In 2019, McKinney posted 95 total tackles, 5.5 tackles for loss, 3.0 sacks, three interceptions, and four forced fumbles. Some might say that he is undersized for the position he projects as in the NFL. He blurs the line between free safety and strong safety. I prefer he leans toward ball hawk in the Giants’ secondary.
The New York Giants have plenty of potential to work with
Despite McKinney’s strengths, he has weaknesses to iron out as well. He is an aggressive tackler that aims for turnovers but sometimes hits a little too high. In the NFL, he will need to focus on tackling the legs of opponents. His frame is a little small for a “$ backer” role. I don’t think he can take the constant ground and pound from NFL-level running backs. This position curated by the Arizona Cardinals in 2016 essentially hosts a smaller more agile linebacker that can drop into the box but also cover if need be. McKinney’s size simply doesn’t match up with those expectations.
The Alabama product has impeccable game speed and an astronomically high football IQ. He has great timing on passes and often gets to the point of attack quickly, disrupting catches and targets. I love his ability to burst on routes and his reaction timing attests to that.

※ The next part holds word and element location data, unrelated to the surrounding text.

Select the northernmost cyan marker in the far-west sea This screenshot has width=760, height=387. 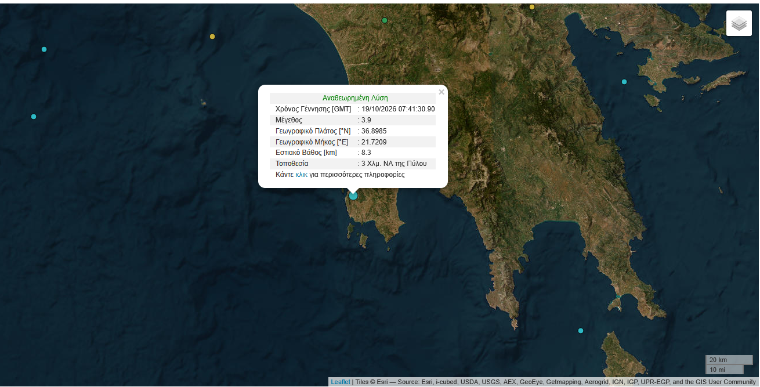[x=44, y=49]
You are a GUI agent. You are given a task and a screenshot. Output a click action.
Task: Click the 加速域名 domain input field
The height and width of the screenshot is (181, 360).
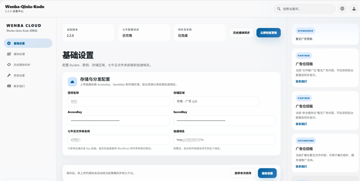point(224,140)
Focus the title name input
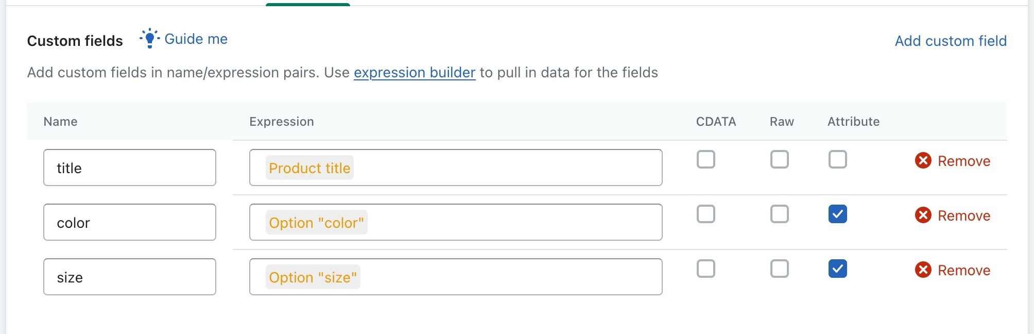This screenshot has height=334, width=1034. coord(130,168)
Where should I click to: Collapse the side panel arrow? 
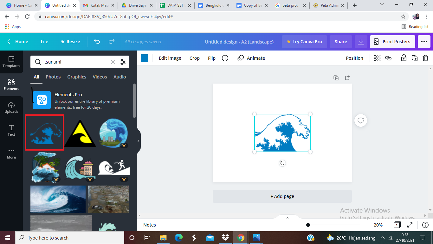138,141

While I don’t believe McKinney has the ability to roam in a cover-1 scheme, I believe the Giants will utilize multiple safety looks to give him more help on the boundary.
What to love about McKinney
The most exciting aspect of McKinney is the number of different roles he can play. His versatility makes him a plug and play starter in the NFL, and the Giants desperately need a young face at free safety. Last season, Big Blue had Antoine Bethea starting in the deep half, and his efficiency in coverage was disastrous. He was better playing against the run and sneaking up to the line of scrimmage. McKinney should be a more well-rounded player and offer the upside that Bethea simply didn’t have at his age.
I believe he fits very well in Patrick Graham’s defensive scheme, which utilizes man coverage about 50% of the time. He also blitzes heavily on third downs. With a matchup specific style, McKinney will be given the leniency to move around the defense and attack from different angles. His blend of size, processing power, and range give him a solid foundation to develop and build upon.